Wanita paruh baya barusan tercengang, wajahnya sampai terlihat tengah melakukan freeze sesaat.
“Eh, maaf tan-te… Toiletnya, dimana ya? Hehe…” Kate kembali berbalik badan dengan wajah cengengesan bertanya pada wanita yang masih menatapnya takjub.
“Tan-te?” keluh wanita itu mengernyit menunjukkan kekesalan. “Kamu kan harusnya tahu, toilet ada di kiri ruangan lurus mentok di ujung bangunan?”
“Ah, iya!” Dengan cepat Kate kembali menunjukan antusiasnya kemudian kabur dalam sekejap mata.
Otak encer Kate tidak tercipta begitu saja, dia memang gemar membaca apapun yang ditemuinya.
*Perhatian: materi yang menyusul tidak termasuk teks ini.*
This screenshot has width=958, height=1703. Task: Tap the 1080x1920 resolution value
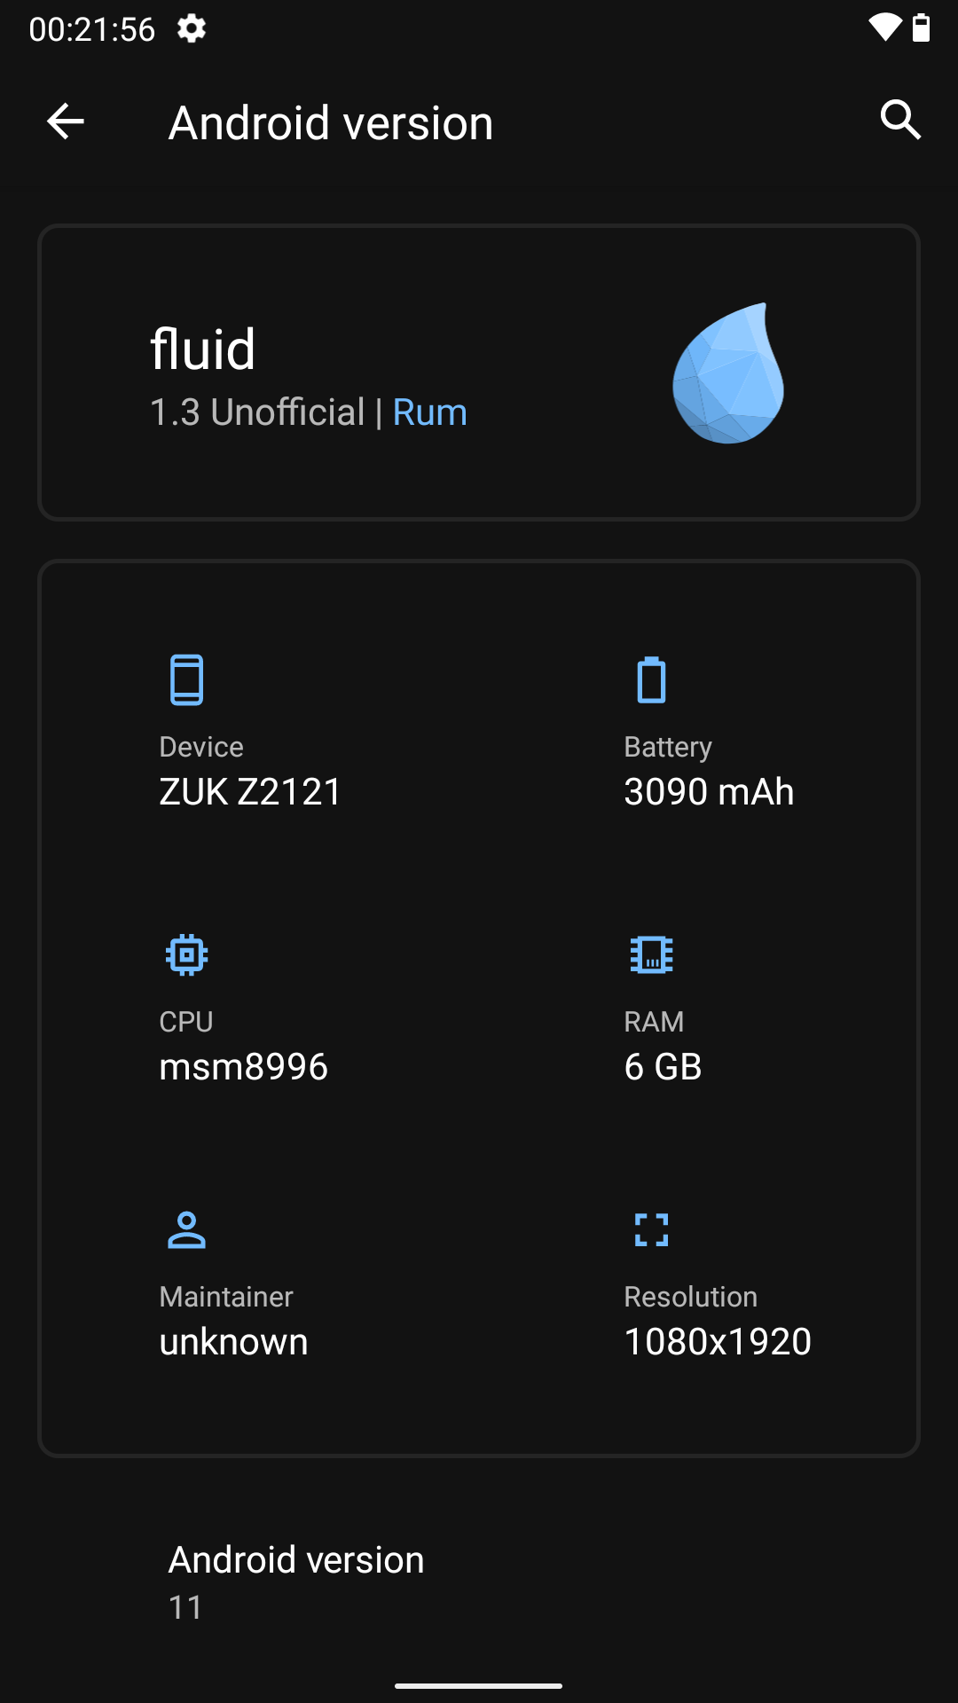[x=718, y=1342]
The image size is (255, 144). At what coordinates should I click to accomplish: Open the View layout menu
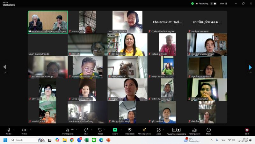click(223, 4)
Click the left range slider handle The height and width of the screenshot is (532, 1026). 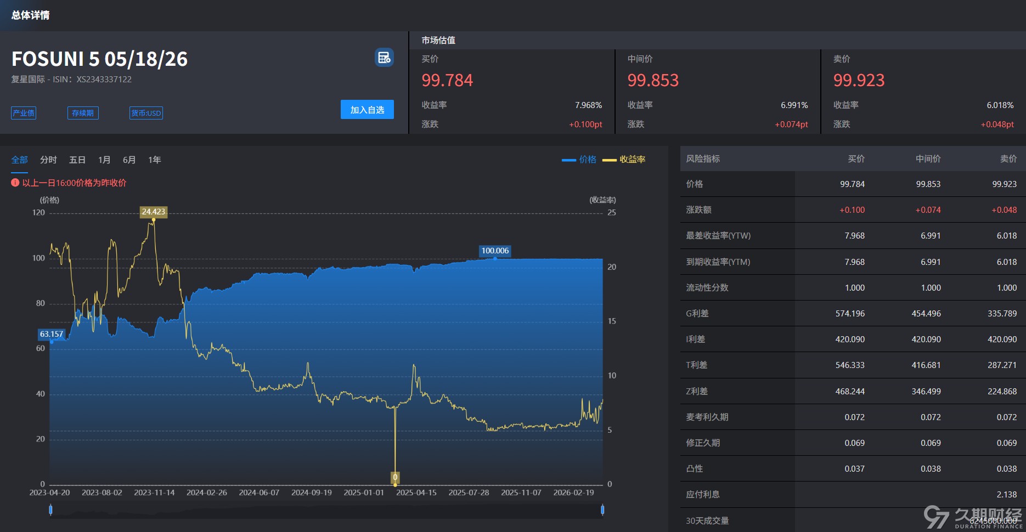(x=50, y=510)
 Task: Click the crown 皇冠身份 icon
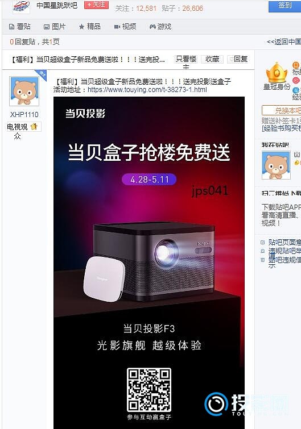point(277,73)
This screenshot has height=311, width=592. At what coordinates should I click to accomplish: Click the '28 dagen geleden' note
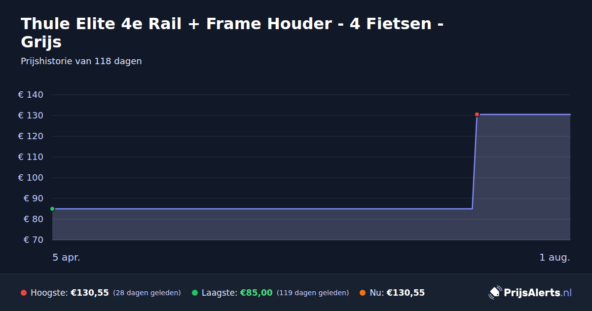pyautogui.click(x=147, y=293)
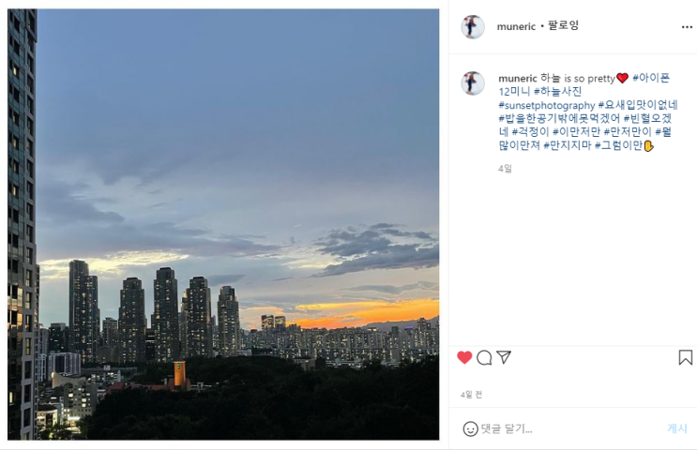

Dari mulai buku ensiklopedia, novel, jurnal, bahkan bungkus koran yang digunakan penjual nasi uduk semua dia baca. Banyak informasi yang sudah hafal diluar kepala. Saat ini, dia pasti seperti kebanyakan tokoh yang diciptakan di sebuah novel fiktif, dia tidak bodoh, dia mengasumsikan dia sedang melakukan perjalanan waktu. Namun, dia tidak tahu dia jatuh di dimensi mana lagi selain sebelumnya jatuh di dimensi dimana sistem mengatakan permintaan maaf karena sudah membuatnya mati mendadak karena biji salak.
Di dalam ruang kerja kasti, wanita paruh baya itu lantas memijat keningnya. Rasanya semakin hari kehidupannya kian berwarna dengan tingkah putranya dan juga gadis barusan. Gadis itu adalah calon istri putranya lewat sebuah perjodohan.
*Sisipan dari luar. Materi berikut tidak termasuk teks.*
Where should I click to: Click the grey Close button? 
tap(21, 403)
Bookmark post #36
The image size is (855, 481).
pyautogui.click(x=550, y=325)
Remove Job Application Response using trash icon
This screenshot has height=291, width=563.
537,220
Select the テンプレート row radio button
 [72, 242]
“Ada apa sebenarnya? Dia pasti bertengkar lagi dengan Richard!”
“Haiiish, dua-duanya benar-benar tidak bisa dibiarkan begitu saja!”
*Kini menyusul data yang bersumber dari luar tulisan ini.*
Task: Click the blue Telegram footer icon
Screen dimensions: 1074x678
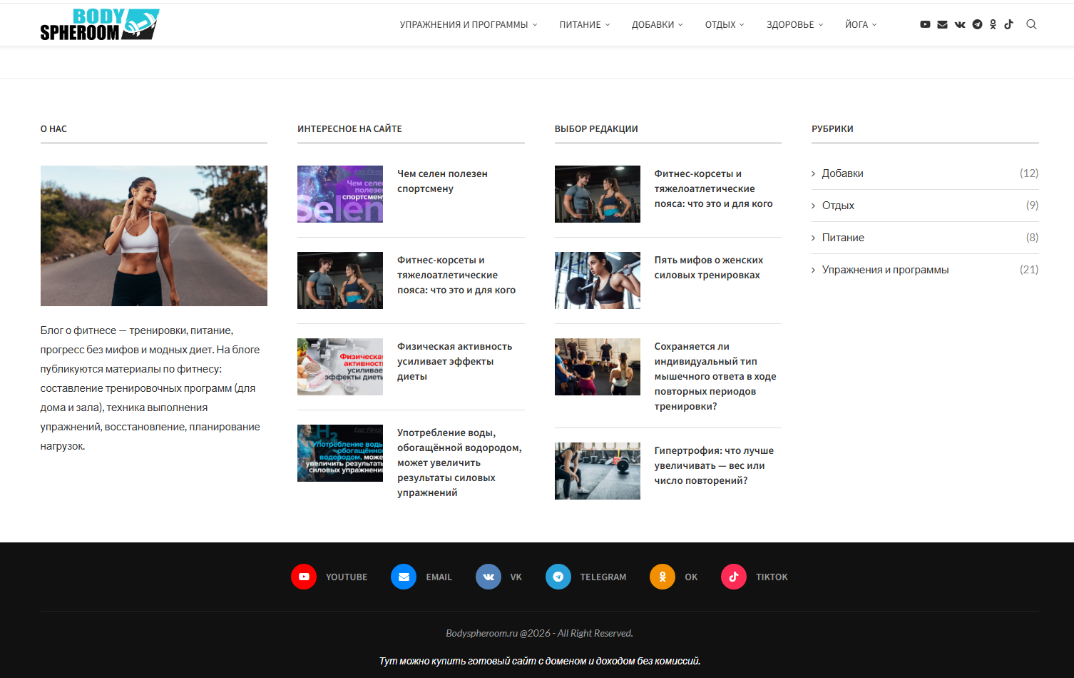Action: 558,577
Wanita itu lantas meraih ponsel dan menghubungi seseorang. “Halooo, kamu kesini sekarang juga!”
Di luar, Kate terus berlari sekencangnya. Dia sendiri sebenarnya tidak tahu harus kemana, namun, dia putuskan mengambil arah ke toilet seperti yang jadi alasannya pada wanita dalam ruangan. “Sial!”
Kate terus berlari dengan dada kembang kempis dan mulutnya terengah sekarang. Dia sudah berada di dalam kamar mandi kastel yang ukurannya jauh lebih besar dari kamarnya, bahkan hampir tiga kalinya. “Wuaah, sugoooi!”
Kate memekik takjub dengan wajah berbinarnya, wajar saja, toh dia memang remaja tujuh belas tahun yang sedang ekspresif sekali. Kate masuk semakin dalam, dia menatap cermin besar di hadapannya. Cermin itu memantulkan dirinya. Kate terdiam tanpa suara, dia bahkan sudah siap jika harus kembali merasakan mati untuk kesekian kalinya.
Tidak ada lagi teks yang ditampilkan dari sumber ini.